American historian (1888–1974)

Adelaide Irene Dakin Paden (October 30, 1888 August 5, 1974) was an American historian who researched westward expansion trails. She wrote three books – The Wake of the Prairie Schooner (1943), Prairie Schooner Detours (1949), and The Big Oak Flat Road to Yosemite (1959) – and was awarded a Guggenheim Fellowship in 1955.
==Biography==
Adelaide Irene Dakin was born on October 30, 1888, in Santa Cruz, California. She was the daughter of Irene Ruby ( Hill) and Wilbur Jameson Dakin, a ranch manager in Pleasanton, California. She married William Guy Paden in Pleasanton on June 15, 1908, and they later had one son; her husband worked as superintendent of schools for Alameda, California. She self-identified as a "housewife", and they remained married until his death on April 6, 1954.

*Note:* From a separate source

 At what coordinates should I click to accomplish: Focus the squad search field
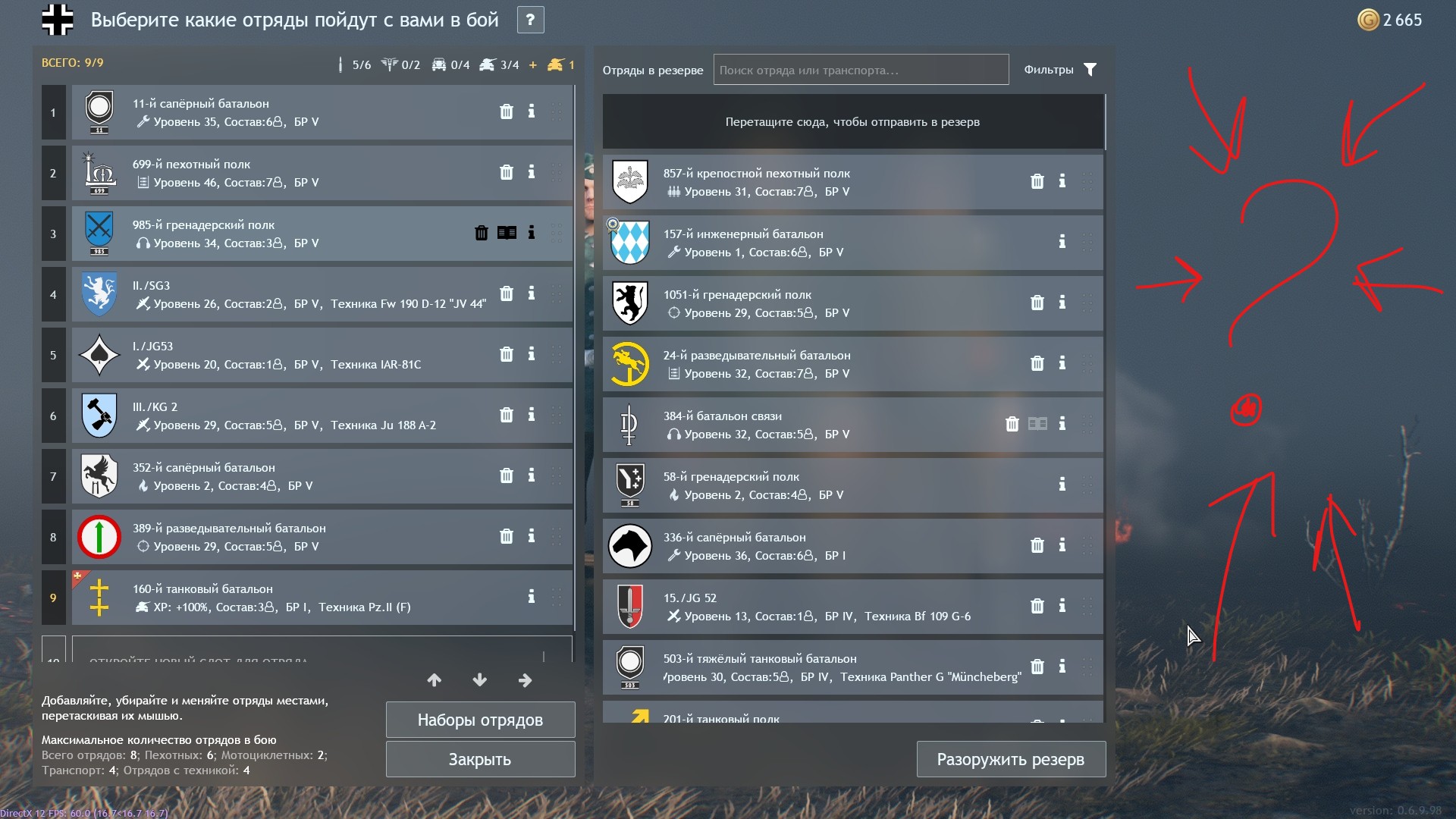pos(861,70)
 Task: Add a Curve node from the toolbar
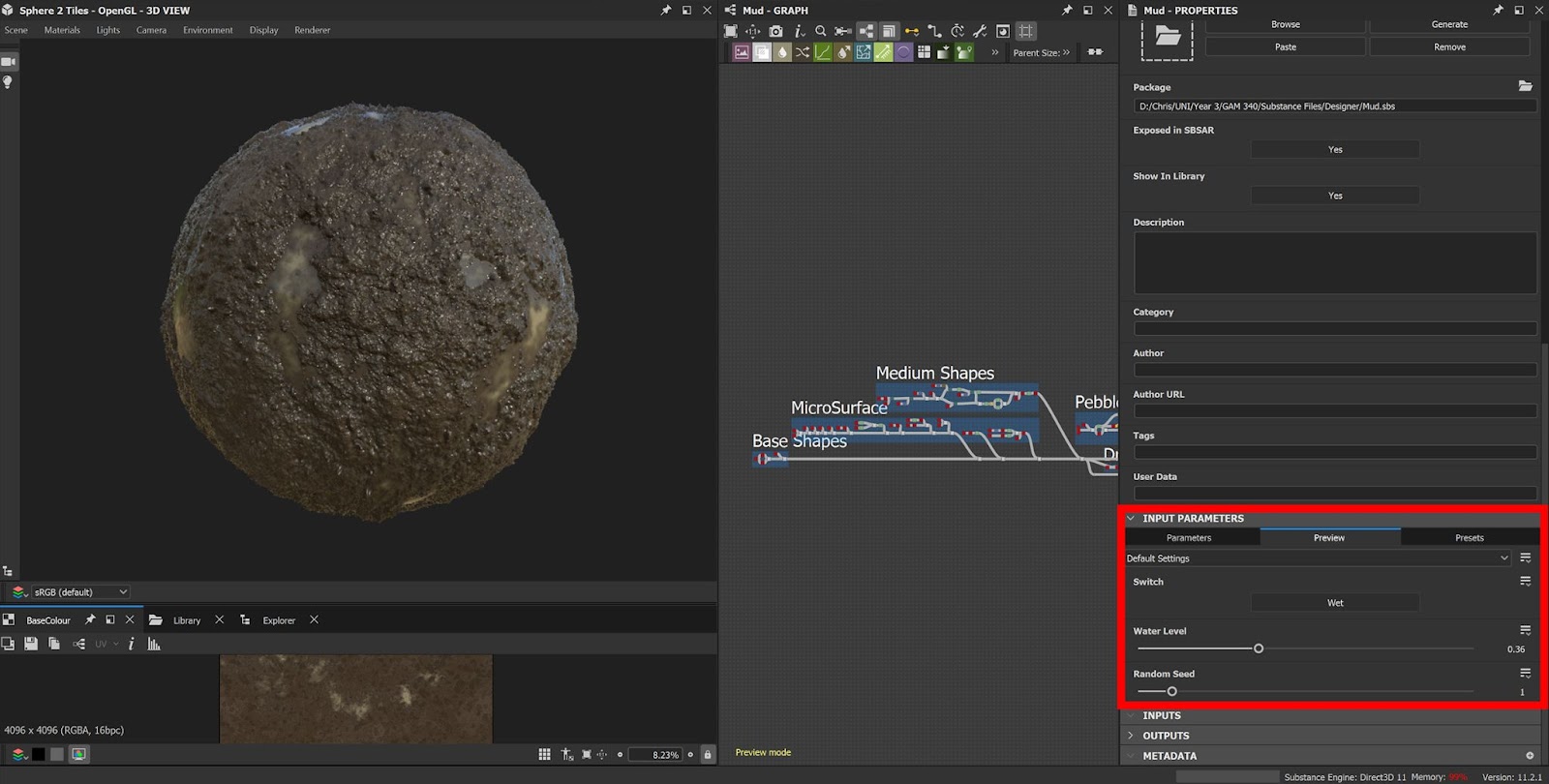coord(823,52)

In the 1920s, she and Herbert Eugene Bolton researched what became the Juan Bautista de Anza National Historic Trail. In 1932, when her husband needed to work on his doctoral thesis, she began following the California Trail and Oregon Trail as part of an annual summer trip with her husband and son, continuing until 1940. In 1943, she published The Wake of the Prairie Schooner, based on field work involving these trips; it marked Paden's debut as a writer. Paden also did illustrations for the book. In 1949, she wrote another book on Overland Trail routes, Prairie Schooner Detours. Through various methods such as horseback or vehicular transportation, she and her husband spent decades retracing the routes of the westward expansion trails all the way to Missouri.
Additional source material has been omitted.